[WHAT TO WORK ON]
Go through the lines below and retype each one exactly.

══ GIVEN DATA ══

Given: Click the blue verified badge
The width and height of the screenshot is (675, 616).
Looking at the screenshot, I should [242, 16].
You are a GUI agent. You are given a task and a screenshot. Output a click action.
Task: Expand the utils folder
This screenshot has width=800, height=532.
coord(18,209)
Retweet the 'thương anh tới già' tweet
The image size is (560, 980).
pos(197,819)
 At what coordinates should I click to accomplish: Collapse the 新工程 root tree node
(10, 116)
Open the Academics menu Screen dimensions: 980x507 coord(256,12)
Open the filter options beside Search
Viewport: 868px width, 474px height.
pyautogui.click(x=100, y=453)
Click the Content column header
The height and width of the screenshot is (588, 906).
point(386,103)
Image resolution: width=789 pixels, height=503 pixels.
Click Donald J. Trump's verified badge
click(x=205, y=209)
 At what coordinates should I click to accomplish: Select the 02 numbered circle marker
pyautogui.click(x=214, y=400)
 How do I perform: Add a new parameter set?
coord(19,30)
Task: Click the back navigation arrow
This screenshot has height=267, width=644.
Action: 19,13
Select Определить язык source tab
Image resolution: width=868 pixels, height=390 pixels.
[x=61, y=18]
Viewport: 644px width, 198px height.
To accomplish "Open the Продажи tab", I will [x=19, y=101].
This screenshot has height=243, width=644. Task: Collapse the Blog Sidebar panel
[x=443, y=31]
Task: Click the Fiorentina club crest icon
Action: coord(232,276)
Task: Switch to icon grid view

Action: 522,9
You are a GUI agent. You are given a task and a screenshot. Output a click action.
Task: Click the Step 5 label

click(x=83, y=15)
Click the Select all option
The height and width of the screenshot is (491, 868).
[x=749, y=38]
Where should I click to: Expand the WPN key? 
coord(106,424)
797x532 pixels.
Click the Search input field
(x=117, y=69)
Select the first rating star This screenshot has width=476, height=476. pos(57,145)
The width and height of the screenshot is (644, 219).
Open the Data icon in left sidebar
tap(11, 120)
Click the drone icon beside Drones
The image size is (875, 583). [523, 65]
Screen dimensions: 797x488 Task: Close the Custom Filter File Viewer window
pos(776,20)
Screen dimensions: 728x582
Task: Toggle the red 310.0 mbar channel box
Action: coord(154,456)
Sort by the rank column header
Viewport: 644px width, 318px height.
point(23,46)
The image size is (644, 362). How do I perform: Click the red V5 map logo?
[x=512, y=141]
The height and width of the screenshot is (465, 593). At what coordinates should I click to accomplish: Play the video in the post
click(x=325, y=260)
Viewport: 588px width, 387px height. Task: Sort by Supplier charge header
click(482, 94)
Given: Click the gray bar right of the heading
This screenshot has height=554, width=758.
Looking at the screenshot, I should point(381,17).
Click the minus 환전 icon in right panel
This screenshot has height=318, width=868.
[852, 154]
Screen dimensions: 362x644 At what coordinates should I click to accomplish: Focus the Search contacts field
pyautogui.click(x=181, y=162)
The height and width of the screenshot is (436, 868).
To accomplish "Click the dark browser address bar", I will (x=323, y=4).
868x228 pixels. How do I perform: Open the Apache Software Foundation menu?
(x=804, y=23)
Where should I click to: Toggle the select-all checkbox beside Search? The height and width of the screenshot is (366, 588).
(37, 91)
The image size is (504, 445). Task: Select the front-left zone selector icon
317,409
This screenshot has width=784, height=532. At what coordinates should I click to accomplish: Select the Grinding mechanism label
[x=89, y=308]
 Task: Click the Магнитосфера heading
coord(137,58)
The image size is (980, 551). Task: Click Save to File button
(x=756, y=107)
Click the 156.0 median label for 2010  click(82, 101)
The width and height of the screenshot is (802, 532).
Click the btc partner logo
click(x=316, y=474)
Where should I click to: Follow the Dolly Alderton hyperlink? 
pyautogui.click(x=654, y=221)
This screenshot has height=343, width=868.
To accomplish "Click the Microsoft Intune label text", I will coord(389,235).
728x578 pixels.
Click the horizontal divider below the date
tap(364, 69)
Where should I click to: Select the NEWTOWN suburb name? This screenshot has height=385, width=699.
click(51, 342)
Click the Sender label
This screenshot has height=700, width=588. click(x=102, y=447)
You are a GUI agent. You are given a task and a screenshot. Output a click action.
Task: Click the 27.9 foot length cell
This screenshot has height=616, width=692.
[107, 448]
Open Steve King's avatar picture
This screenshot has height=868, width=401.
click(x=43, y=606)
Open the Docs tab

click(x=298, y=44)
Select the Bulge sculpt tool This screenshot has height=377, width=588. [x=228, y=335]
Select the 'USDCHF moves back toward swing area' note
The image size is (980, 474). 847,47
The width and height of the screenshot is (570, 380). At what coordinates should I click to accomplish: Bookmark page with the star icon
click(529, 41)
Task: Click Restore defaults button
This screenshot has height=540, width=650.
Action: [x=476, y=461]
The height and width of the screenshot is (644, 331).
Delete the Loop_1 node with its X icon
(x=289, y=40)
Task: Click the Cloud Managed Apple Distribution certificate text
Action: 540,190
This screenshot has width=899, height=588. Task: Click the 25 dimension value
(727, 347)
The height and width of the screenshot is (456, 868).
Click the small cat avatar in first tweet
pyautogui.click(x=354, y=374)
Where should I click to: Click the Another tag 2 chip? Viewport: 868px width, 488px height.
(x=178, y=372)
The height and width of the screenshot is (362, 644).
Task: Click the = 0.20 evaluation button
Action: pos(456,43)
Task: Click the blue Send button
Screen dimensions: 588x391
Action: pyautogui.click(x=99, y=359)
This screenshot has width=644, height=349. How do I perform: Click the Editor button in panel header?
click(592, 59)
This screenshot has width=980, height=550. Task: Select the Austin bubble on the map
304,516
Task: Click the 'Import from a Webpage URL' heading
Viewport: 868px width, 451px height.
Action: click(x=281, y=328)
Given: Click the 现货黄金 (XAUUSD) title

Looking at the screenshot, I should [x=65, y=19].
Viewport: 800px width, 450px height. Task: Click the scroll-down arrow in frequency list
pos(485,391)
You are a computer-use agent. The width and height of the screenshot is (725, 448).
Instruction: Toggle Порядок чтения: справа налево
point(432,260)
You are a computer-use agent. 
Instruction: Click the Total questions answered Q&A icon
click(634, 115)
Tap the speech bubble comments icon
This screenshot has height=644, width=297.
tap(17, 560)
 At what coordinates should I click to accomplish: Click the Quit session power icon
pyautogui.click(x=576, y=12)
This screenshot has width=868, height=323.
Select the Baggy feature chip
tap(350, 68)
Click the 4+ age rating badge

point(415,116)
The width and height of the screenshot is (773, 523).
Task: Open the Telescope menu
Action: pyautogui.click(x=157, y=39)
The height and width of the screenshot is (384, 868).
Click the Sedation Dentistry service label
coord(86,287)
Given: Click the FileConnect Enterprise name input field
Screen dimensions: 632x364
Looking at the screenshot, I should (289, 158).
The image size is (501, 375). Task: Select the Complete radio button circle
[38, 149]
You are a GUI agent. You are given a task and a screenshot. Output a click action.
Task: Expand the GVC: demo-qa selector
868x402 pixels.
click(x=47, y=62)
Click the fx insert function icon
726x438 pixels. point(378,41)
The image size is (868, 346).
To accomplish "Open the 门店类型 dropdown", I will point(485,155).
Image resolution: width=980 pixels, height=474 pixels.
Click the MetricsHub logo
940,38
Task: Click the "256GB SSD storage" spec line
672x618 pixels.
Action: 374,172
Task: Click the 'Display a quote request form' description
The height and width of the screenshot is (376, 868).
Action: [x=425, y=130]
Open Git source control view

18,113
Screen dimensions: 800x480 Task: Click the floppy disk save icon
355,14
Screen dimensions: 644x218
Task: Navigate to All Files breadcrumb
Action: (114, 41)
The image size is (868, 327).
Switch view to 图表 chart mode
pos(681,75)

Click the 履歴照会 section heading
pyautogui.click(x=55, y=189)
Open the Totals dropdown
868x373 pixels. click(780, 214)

═══

[TASK OUTPUT]
Given: Click the blue verified badge
The width and height of the screenshot is (675, 616).
Looking at the screenshot, I should [242, 16].
You are a GUI agent. You are given a task and a screenshot. Output a click action.
Task: Expand the utils folder
This screenshot has width=800, height=532.
coord(18,209)
Retweet the 'thương anh tới già' tweet
The image size is (560, 980).
pos(197,819)
 At what coordinates should I click to accomplish: Collapse the 新工程 root tree node
(10, 116)
Open the Academics menu Screen dimensions: 980x507 coord(256,12)
Open the filter options beside Search
Viewport: 868px width, 474px height.
pyautogui.click(x=100, y=453)
Click the Content column header
The height and width of the screenshot is (588, 906).
point(386,103)
Image resolution: width=789 pixels, height=503 pixels.
Click Donald J. Trump's verified badge
click(x=205, y=209)
 At what coordinates should I click to accomplish: Select the 02 numbered circle marker
pyautogui.click(x=214, y=400)
 How do I perform: Add a new parameter set?
coord(19,30)
Task: Click the back navigation arrow
This screenshot has height=267, width=644.
Action: 19,13
Select Определить язык source tab
Image resolution: width=868 pixels, height=390 pixels.
[x=61, y=18]
Viewport: 644px width, 198px height.
To accomplish "Open the Продажи tab", I will [x=19, y=101].
This screenshot has height=243, width=644. Task: Collapse the Blog Sidebar panel
[x=443, y=31]
Task: Click the Fiorentina club crest icon
Action: coord(232,276)
Task: Switch to icon grid view

Action: 522,9
You are a GUI agent. You are given a task and a screenshot. Output a click action.
Task: Click the Step 5 label

click(x=83, y=15)
Click the Select all option
The height and width of the screenshot is (491, 868).
[x=749, y=38]
Where should I click to: Expand the WPN key? 
coord(106,424)
797x532 pixels.
Click the Search input field
(x=117, y=69)
Select the first rating star This screenshot has width=476, height=476. pos(57,145)
The width and height of the screenshot is (644, 219).
Open the Data icon in left sidebar
tap(11, 120)
Click the drone icon beside Drones
The image size is (875, 583). [523, 65]
Screen dimensions: 797x488 Task: Close the Custom Filter File Viewer window
pos(776,20)
Screen dimensions: 728x582
Task: Toggle the red 310.0 mbar channel box
Action: coord(154,456)
Sort by the rank column header
Viewport: 644px width, 318px height.
point(23,46)
The image size is (644, 362). How do I perform: Click the red V5 map logo?
[x=512, y=141]
The height and width of the screenshot is (465, 593). At what coordinates should I click to accomplish: Play the video in the post
click(x=325, y=260)
Viewport: 588px width, 387px height. Task: Sort by Supplier charge header
click(482, 94)
Given: Click the gray bar right of the heading
This screenshot has height=554, width=758.
Looking at the screenshot, I should point(381,17).
Click the minus 환전 icon in right panel
This screenshot has height=318, width=868.
[852, 154]
Screen dimensions: 362x644 At what coordinates should I click to accomplish: Focus the Search contacts field
pyautogui.click(x=181, y=162)
The height and width of the screenshot is (436, 868).
To accomplish "Click the dark browser address bar", I will (x=323, y=4).
868x228 pixels. How do I perform: Open the Apache Software Foundation menu?
(x=804, y=23)
Where should I click to: Toggle the select-all checkbox beside Search? The height and width of the screenshot is (366, 588).
(37, 91)
The image size is (504, 445). Task: Select the front-left zone selector icon
317,409
This screenshot has width=784, height=532. At what coordinates should I click to accomplish: Select the Grinding mechanism label
[x=89, y=308]
 Task: Click the Магнитосфера heading
coord(137,58)
The image size is (980, 551). Task: Click Save to File button
(x=756, y=107)
Click the 156.0 median label for 2010  click(82, 101)
The width and height of the screenshot is (802, 532).
Click the btc partner logo
click(x=316, y=474)
Where should I click to: Follow the Dolly Alderton hyperlink? 
pyautogui.click(x=654, y=221)
This screenshot has height=343, width=868.
To accomplish "Click the Microsoft Intune label text", I will coord(389,235).
728x578 pixels.
Click the horizontal divider below the date
tap(364, 69)
Where should I click to: Select the NEWTOWN suburb name? This screenshot has height=385, width=699.
click(51, 342)
Click the Sender label
This screenshot has height=700, width=588. click(x=102, y=447)
You are a GUI agent. You are given a task and a screenshot. Output a click action.
Task: Click the 27.9 foot length cell
This screenshot has height=616, width=692.
[107, 448]
Open Steve King's avatar picture
This screenshot has height=868, width=401.
click(x=43, y=606)
Open the Docs tab

click(x=298, y=44)
Select the Bulge sculpt tool This screenshot has height=377, width=588. [x=228, y=335]
Select the 'USDCHF moves back toward swing area' note
The image size is (980, 474). 847,47
The width and height of the screenshot is (570, 380). At what coordinates should I click to accomplish: Bookmark page with the star icon
click(529, 41)
Task: Click Restore defaults button
This screenshot has height=540, width=650.
Action: [x=476, y=461]
The height and width of the screenshot is (644, 331).
Delete the Loop_1 node with its X icon
(x=289, y=40)
Task: Click the Cloud Managed Apple Distribution certificate text
Action: 540,190
This screenshot has width=899, height=588. Task: Click the 25 dimension value
(727, 347)
The height and width of the screenshot is (456, 868).
Click the small cat avatar in first tweet
pyautogui.click(x=354, y=374)
Where should I click to: Click the Another tag 2 chip? Viewport: 868px width, 488px height.
(x=178, y=372)
The height and width of the screenshot is (362, 644).
Task: Click the = 0.20 evaluation button
Action: pos(456,43)
Task: Click the blue Send button
Screen dimensions: 588x391
Action: pyautogui.click(x=99, y=359)
This screenshot has width=644, height=349. How do I perform: Click the Editor button in panel header?
click(592, 59)
This screenshot has width=980, height=550. Task: Select the Austin bubble on the map
304,516
Task: Click the 'Import from a Webpage URL' heading
Viewport: 868px width, 451px height.
Action: click(x=281, y=328)
Given: Click the 现货黄金 (XAUUSD) title

Looking at the screenshot, I should [x=65, y=19].
Viewport: 800px width, 450px height. Task: Click the scroll-down arrow in frequency list
pos(485,391)
You are a computer-use agent. The width and height of the screenshot is (725, 448).
Instruction: Toggle Порядок чтения: справа налево
point(432,260)
You are a computer-use agent. 
Instruction: Click the Total questions answered Q&A icon
click(634, 115)
Tap the speech bubble comments icon
This screenshot has height=644, width=297.
tap(17, 560)
 At what coordinates should I click to accomplish: Click the Quit session power icon
pyautogui.click(x=576, y=12)
This screenshot has width=868, height=323.
Select the Baggy feature chip
tap(350, 68)
Click the 4+ age rating badge

point(415,116)
The width and height of the screenshot is (773, 523).
Task: Open the Telescope menu
Action: pyautogui.click(x=157, y=39)
The height and width of the screenshot is (384, 868).
Click the Sedation Dentistry service label
coord(86,287)
Given: Click the FileConnect Enterprise name input field
Screen dimensions: 632x364
Looking at the screenshot, I should (289, 158).
The image size is (501, 375). Task: Select the Complete radio button circle
[38, 149]
You are a GUI agent. You are given a task and a screenshot. Output a click action.
Task: Expand the GVC: demo-qa selector
868x402 pixels.
click(x=47, y=62)
Click the fx insert function icon
726x438 pixels. point(378,41)
The image size is (868, 346).
To accomplish "Open the 门店类型 dropdown", I will point(485,155).
Image resolution: width=980 pixels, height=474 pixels.
Click the MetricsHub logo
940,38
Task: Click the "256GB SSD storage" spec line
672x618 pixels.
Action: 374,172
Task: Click the 'Display a quote request form' description
The height and width of the screenshot is (376, 868).
Action: [x=425, y=130]
Open Git source control view

18,113
Screen dimensions: 800x480 Task: Click the floppy disk save icon
355,14
Screen dimensions: 644x218
Task: Navigate to All Files breadcrumb
Action: (114, 41)
The image size is (868, 327).
Switch view to 图表 chart mode
pos(681,75)

Click the 履歴照会 section heading
pyautogui.click(x=55, y=189)
Open the Totals dropdown
868x373 pixels. click(780, 214)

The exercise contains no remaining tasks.